The 3 panels have neon animations which interact with each other.

Close view of 3 panels

The gyroscope on the left is constantly spinning and it "throws" 1 of 3 food items across
the 3 panels at the crab, which then catches the burger, bottle or fish in it's claw.
The dipping bird in the center sometimes bobs down and stays there, and then
later, bobs up and remains up for a while.  This allows conceptual room for the food
to fly over it's head while down, and when it's head is up, the crab can throw pearls
into the glass with it's other claw.

The complexity of this animation required that I break it down into 3 control systems
each with it's own computer.  I used Basic Stamp microcontrollers for this project
since they are easy to program on site.

Detail of electronics showing lighted graphics
The central control box contained all 3 microcontrollers, the control relays for all the circuits
in the center panel.

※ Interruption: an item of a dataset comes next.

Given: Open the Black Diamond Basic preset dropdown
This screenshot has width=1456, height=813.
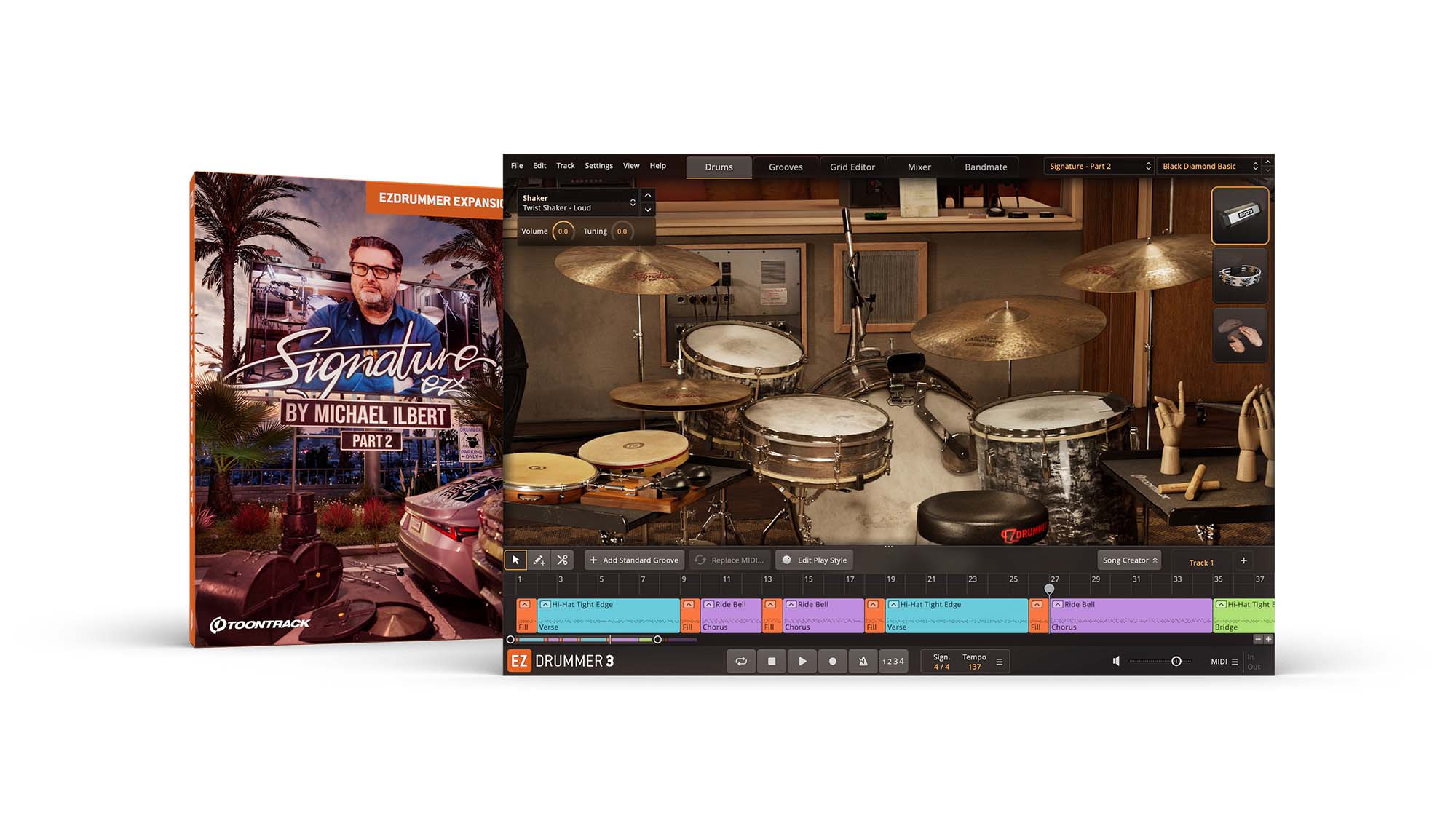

Two more boxes contained the relays that controlled the side panels.
The box also contains an illuminated graphic of the whole artwork.  The graphic identifies
all the circuits by color, and small LED lamps indicate which circuits are active.  I used
this as an aid while adjusting the programming on-site, since I couldn't see the neon from
inside the wall!

The crawl space is accessed from the parking lot behind the artwork via a 24" square metal door.
Michael and I sweated in close quarters for a day to install the controls and wire them up.
Image of control box

Unfortunately, Michael was forced to compromise on the complex concept for his animations
as the owner of the building received several calls that the work was "broken".
The original animations as described above were slow and based on a narrative that was
too slow and confusing for the average viewer to grasp.  People thought that the dipping
bird was "stuck" since it stayed in place for up to 1 minute.  Michael had me re-program
the neon to be more hyper-kinetic like a traditional neon sign.  Thus flying objects now
fly right "through" the dipping bird's head as it repeatedly bobs up and down.

If this work had been presented in a museum or gallery environment the expectations
would have been different, and the animations would be be better appreciated.